──────── Material for the task ────────

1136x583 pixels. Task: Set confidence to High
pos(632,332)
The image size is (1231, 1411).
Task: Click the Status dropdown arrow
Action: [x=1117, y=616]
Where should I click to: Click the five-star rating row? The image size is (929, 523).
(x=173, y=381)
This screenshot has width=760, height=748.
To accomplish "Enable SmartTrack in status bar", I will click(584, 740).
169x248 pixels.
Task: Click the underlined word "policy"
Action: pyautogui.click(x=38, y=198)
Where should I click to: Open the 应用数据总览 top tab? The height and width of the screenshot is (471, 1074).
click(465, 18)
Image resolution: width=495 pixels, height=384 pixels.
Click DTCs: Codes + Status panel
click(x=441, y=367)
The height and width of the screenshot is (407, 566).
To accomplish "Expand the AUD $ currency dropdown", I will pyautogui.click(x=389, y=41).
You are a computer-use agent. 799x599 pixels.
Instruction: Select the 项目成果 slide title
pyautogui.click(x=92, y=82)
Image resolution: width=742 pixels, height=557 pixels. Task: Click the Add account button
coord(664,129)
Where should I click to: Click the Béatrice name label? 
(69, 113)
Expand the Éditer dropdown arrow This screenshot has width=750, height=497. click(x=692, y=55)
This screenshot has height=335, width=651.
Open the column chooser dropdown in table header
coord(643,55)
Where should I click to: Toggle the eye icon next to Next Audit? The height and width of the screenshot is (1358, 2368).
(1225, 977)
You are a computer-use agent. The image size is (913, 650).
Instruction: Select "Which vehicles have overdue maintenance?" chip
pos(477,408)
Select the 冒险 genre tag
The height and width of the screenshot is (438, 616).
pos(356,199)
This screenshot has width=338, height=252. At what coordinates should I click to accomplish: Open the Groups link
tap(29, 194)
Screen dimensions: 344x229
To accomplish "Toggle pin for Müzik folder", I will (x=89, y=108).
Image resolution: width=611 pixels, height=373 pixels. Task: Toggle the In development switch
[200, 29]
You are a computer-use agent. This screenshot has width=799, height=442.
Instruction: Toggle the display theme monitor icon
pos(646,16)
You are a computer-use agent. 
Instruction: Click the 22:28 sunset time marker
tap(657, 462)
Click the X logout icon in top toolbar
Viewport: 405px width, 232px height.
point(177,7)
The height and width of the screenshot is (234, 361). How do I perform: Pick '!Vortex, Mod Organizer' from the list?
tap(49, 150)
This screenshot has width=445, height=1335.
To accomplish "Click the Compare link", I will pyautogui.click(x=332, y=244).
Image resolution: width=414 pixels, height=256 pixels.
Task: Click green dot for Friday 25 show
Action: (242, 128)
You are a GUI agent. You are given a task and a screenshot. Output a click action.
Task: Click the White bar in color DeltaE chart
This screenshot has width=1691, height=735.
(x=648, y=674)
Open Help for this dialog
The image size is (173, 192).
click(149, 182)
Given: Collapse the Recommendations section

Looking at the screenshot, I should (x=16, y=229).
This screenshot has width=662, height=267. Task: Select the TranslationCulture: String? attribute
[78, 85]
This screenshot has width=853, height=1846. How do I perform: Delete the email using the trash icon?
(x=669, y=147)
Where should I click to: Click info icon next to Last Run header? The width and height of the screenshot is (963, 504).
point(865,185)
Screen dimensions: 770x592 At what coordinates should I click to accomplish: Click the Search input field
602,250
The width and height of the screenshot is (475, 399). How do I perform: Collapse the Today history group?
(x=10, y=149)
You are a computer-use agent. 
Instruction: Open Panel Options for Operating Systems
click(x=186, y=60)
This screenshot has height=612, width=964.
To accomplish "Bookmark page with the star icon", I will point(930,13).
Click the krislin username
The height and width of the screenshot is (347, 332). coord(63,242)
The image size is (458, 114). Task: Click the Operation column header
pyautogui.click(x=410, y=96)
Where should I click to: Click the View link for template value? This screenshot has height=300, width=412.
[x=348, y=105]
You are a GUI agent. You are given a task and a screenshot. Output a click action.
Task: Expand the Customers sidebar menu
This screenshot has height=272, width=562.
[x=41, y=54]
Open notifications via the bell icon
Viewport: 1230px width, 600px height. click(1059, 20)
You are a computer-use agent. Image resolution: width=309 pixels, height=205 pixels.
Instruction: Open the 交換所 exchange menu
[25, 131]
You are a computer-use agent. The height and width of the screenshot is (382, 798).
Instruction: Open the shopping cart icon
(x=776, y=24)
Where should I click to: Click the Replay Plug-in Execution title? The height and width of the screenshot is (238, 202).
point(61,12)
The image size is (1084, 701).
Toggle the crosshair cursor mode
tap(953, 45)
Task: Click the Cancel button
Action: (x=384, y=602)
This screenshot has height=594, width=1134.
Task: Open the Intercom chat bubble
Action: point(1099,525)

────────

▸ Problem details
Exactly those lines that run from the start of the listing to the line containing "Image resolution: width=495" should be output, and no others.

▸ Output below
1136x583 pixels. Task: Set confidence to High
pos(632,332)
The image size is (1231, 1411).
Task: Click the Status dropdown arrow
Action: [x=1117, y=616]
Where should I click to: Click the five-star rating row? The image size is (929, 523).
(x=173, y=381)
This screenshot has width=760, height=748.
To accomplish "Enable SmartTrack in status bar", I will click(584, 740).
169x248 pixels.
Task: Click the underlined word "policy"
Action: pyautogui.click(x=38, y=198)
Where should I click to: Open the 应用数据总览 top tab? The height and width of the screenshot is (471, 1074).
click(465, 18)
Image resolution: width=495 pixels, height=384 pixels.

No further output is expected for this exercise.